Aim of the exercise:
Can you copy out the records word for word, starting at the line that contains "You are a GUI" and ending with the last of the records, while leaving out the pictures?

---+---

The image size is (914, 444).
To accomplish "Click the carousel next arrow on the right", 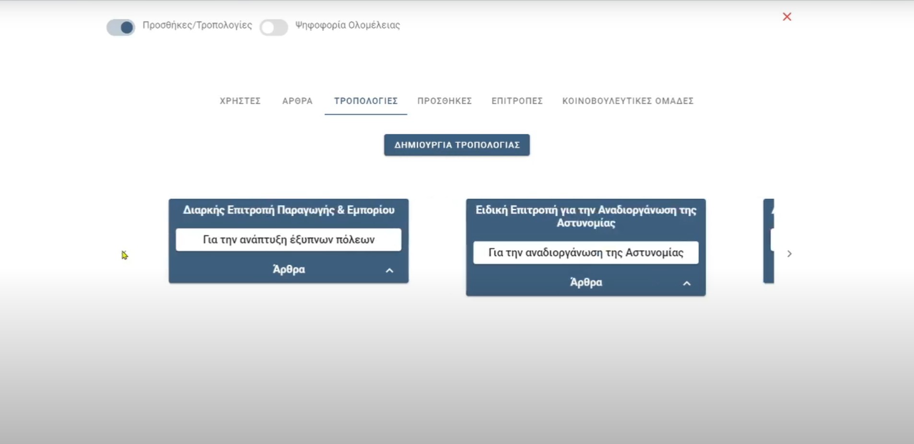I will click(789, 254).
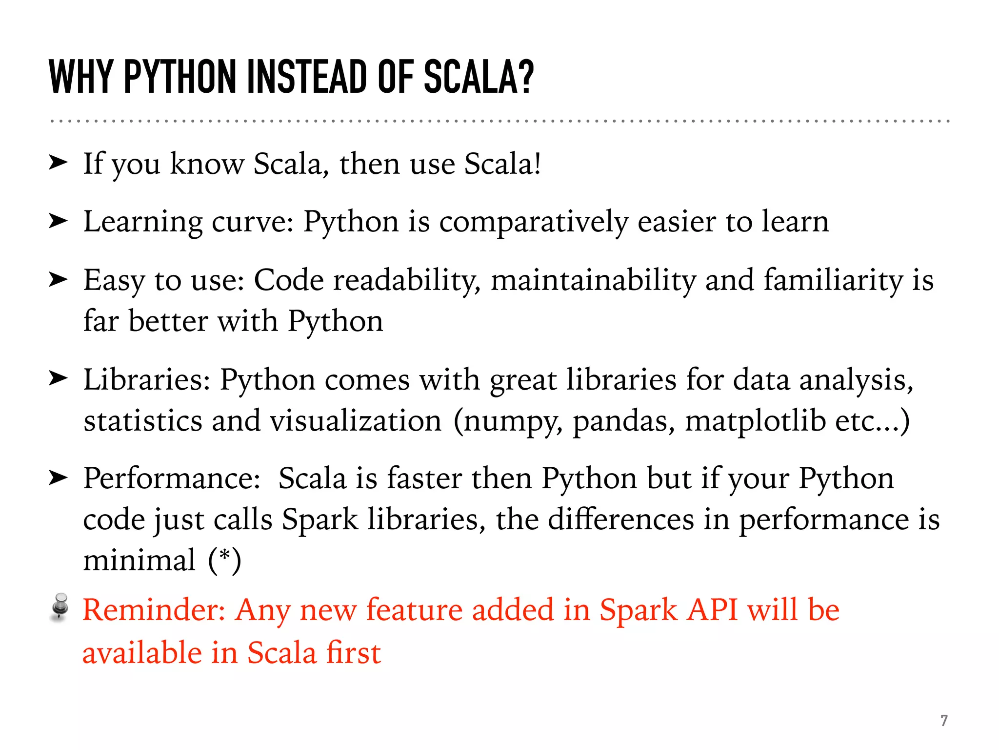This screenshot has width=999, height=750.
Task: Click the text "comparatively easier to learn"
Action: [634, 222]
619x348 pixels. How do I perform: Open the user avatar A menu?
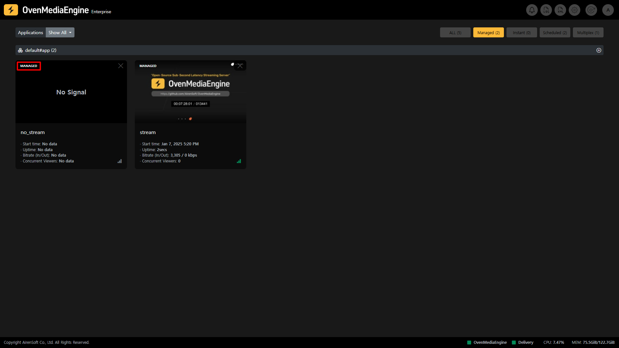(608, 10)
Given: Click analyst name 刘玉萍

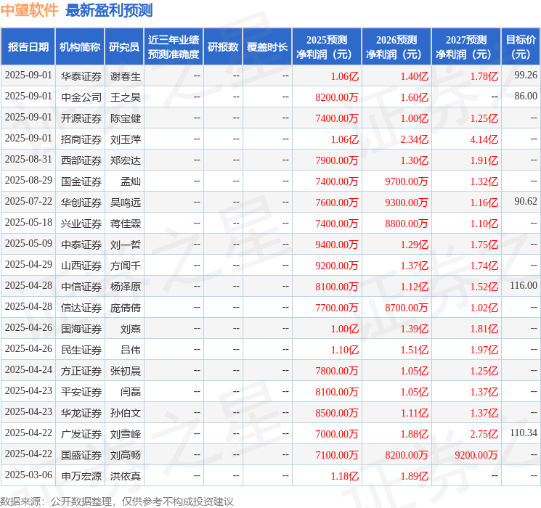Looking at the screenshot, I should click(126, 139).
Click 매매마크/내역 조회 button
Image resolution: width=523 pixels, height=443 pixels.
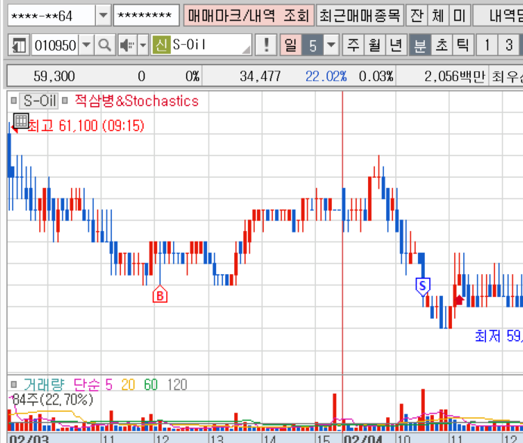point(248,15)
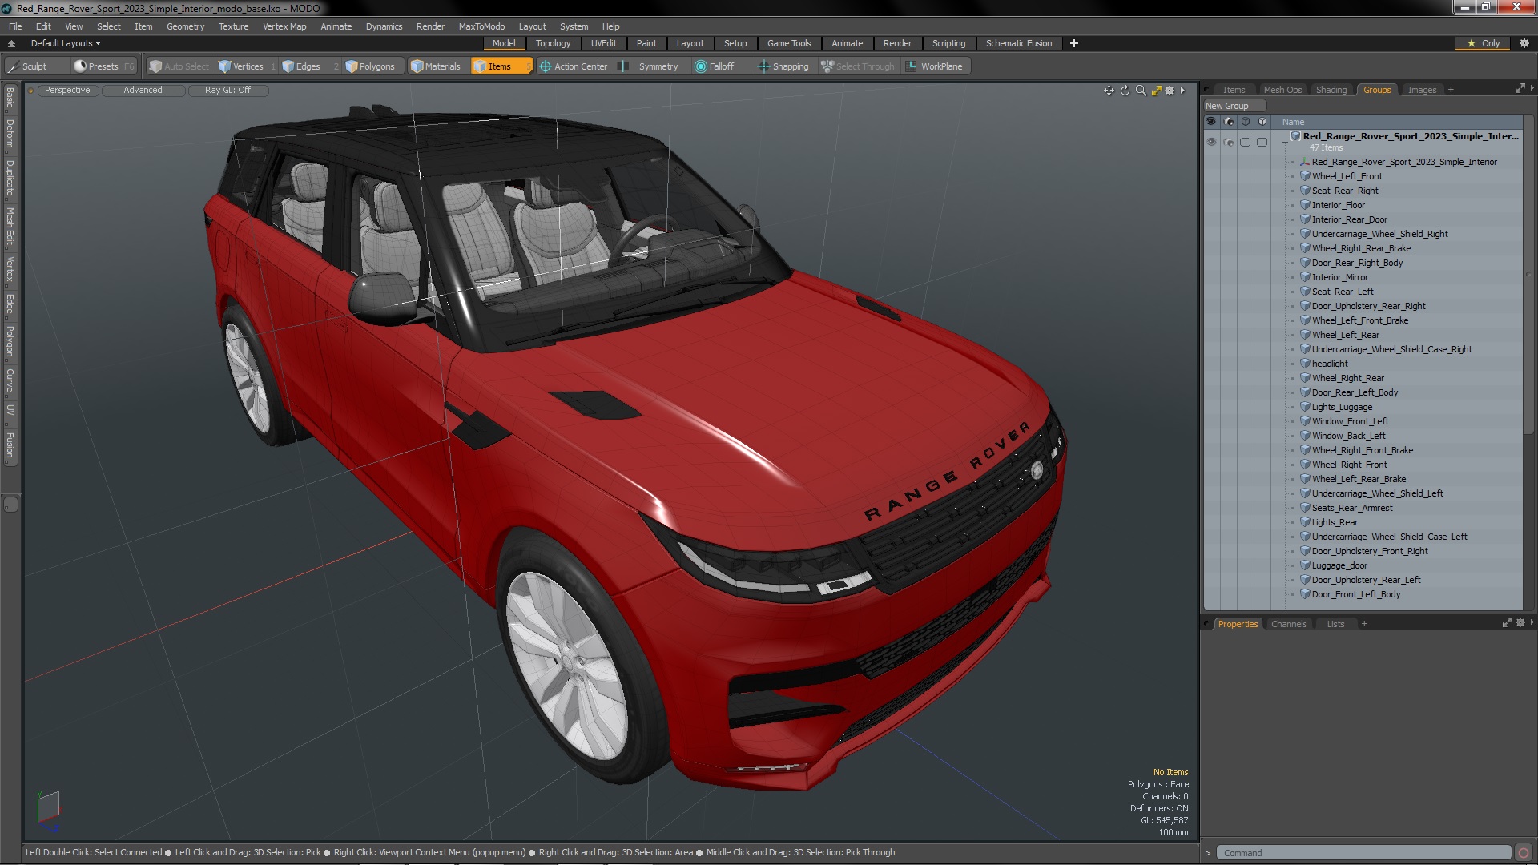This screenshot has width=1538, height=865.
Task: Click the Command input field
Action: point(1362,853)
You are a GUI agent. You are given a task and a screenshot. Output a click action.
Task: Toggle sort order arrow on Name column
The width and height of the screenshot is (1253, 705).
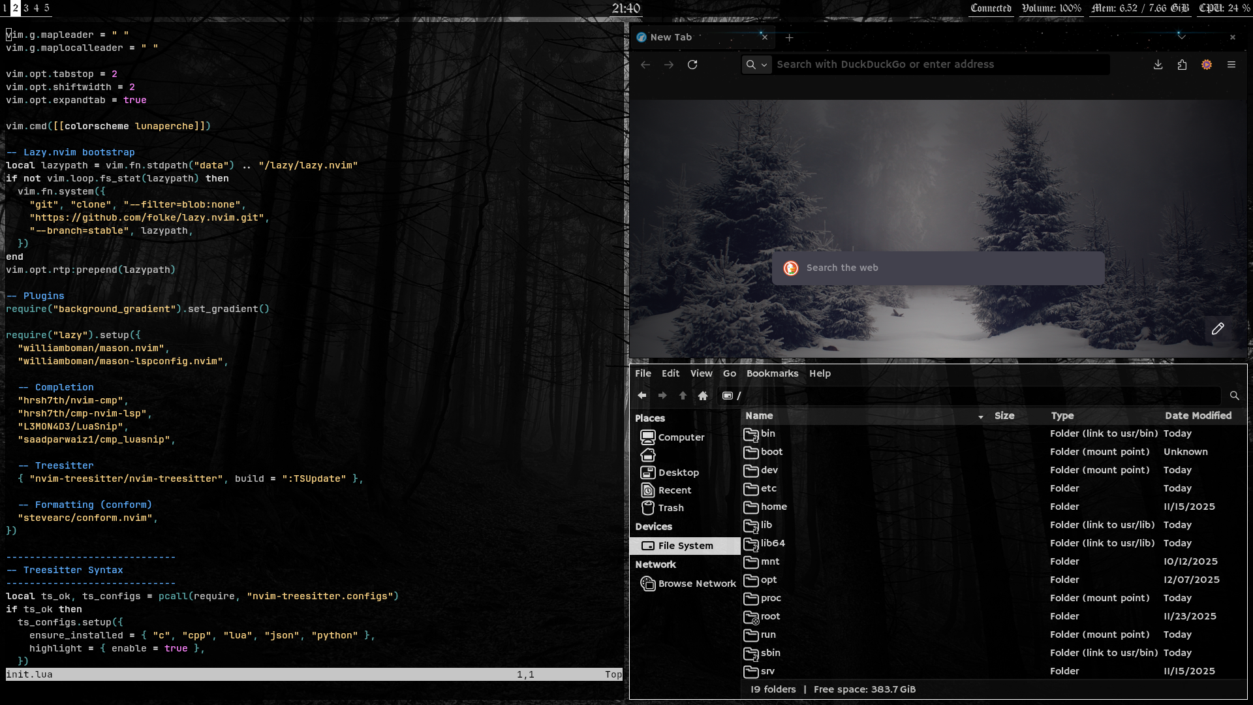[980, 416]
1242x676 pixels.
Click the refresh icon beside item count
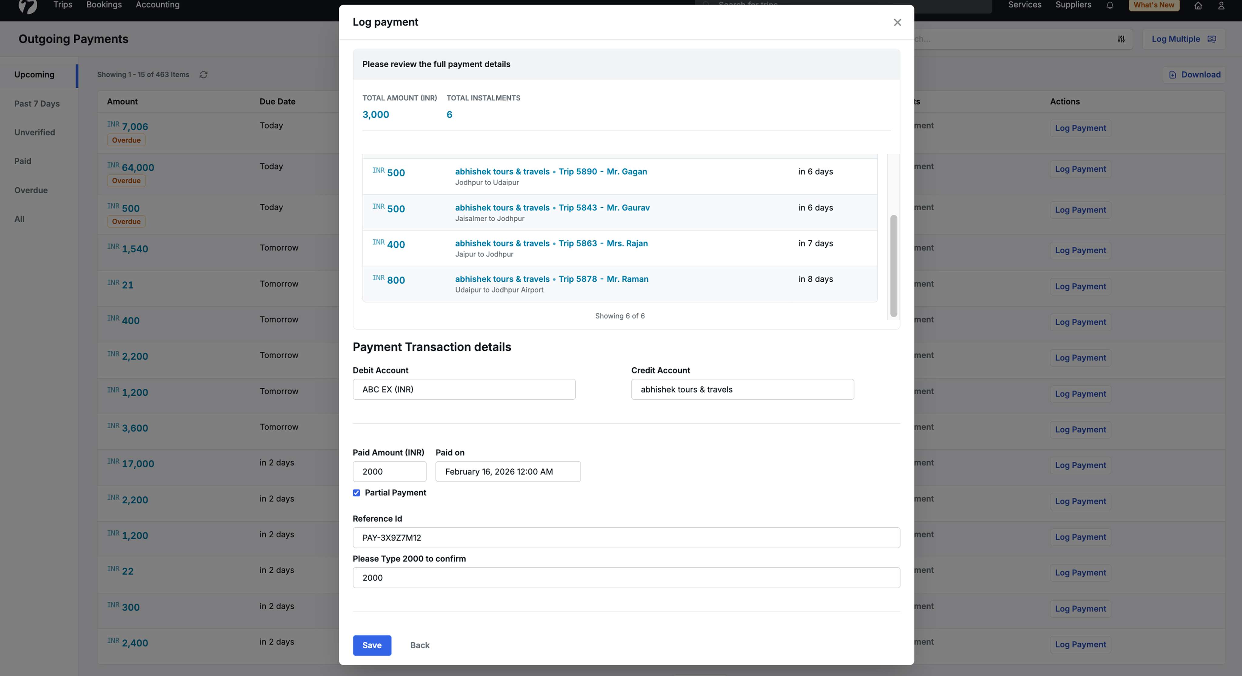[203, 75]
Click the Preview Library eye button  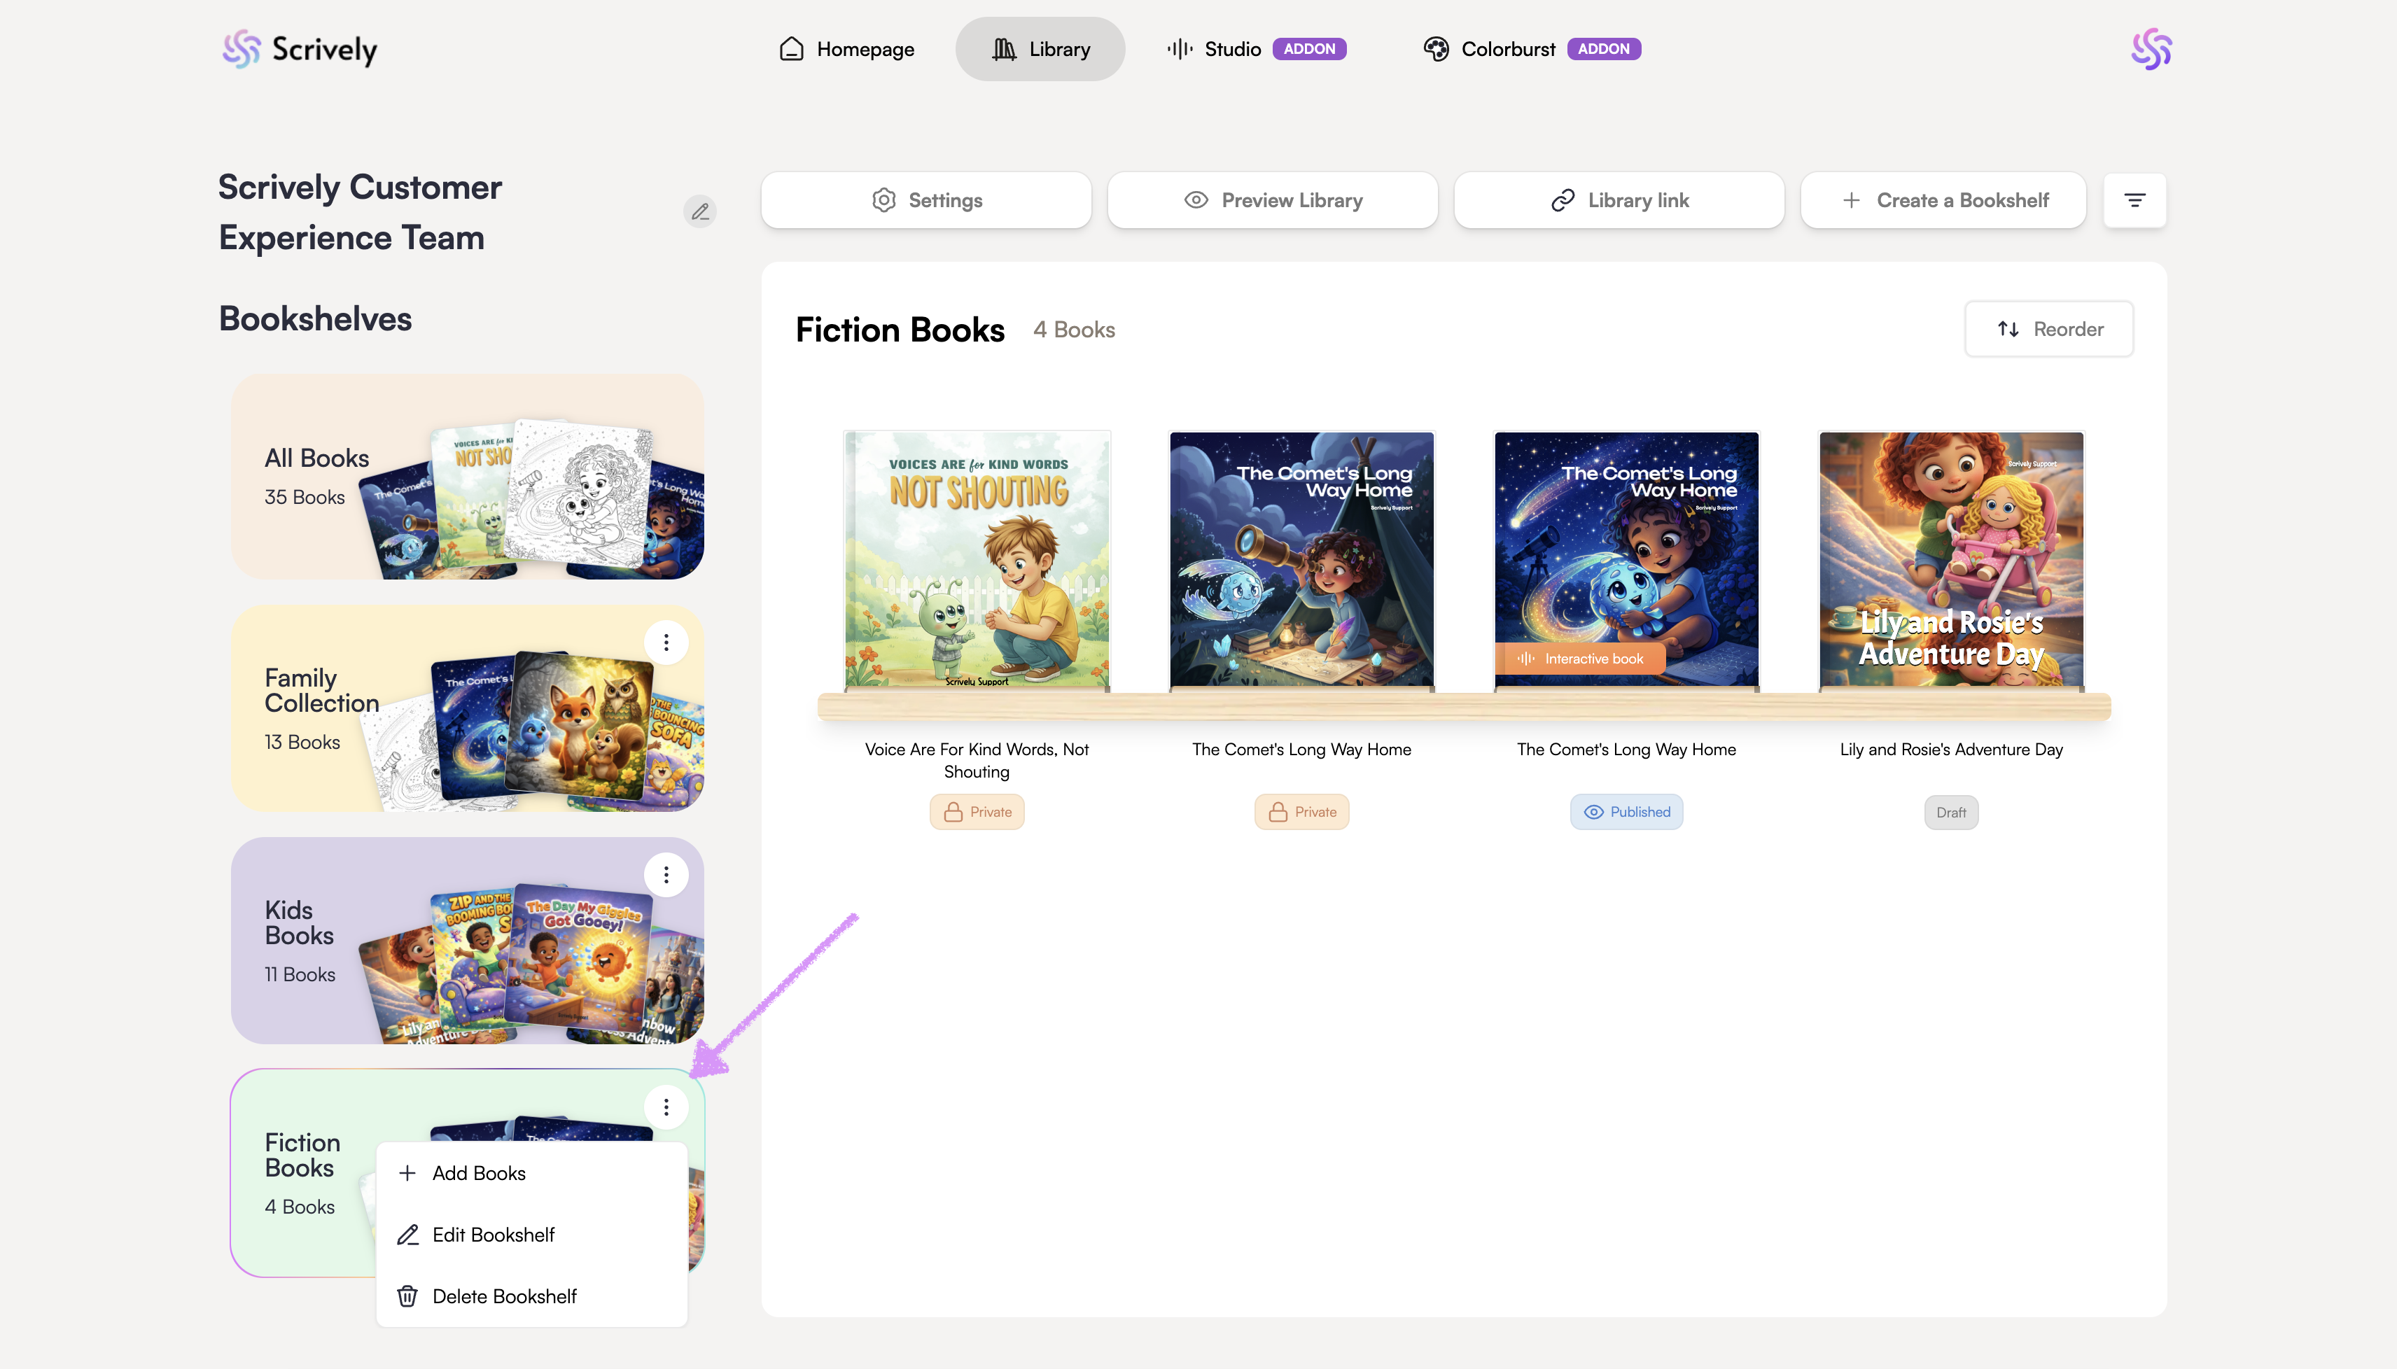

---+---

Answer below:
You are a GUI agent. You are given a task and a screenshot. Output a click action.
Task: Toggle sort order arrow on Name column
The width and height of the screenshot is (1253, 705).
[980, 416]
1242x676 pixels.
Click the refresh icon beside item count
[203, 75]
Click the Preview Library eye button  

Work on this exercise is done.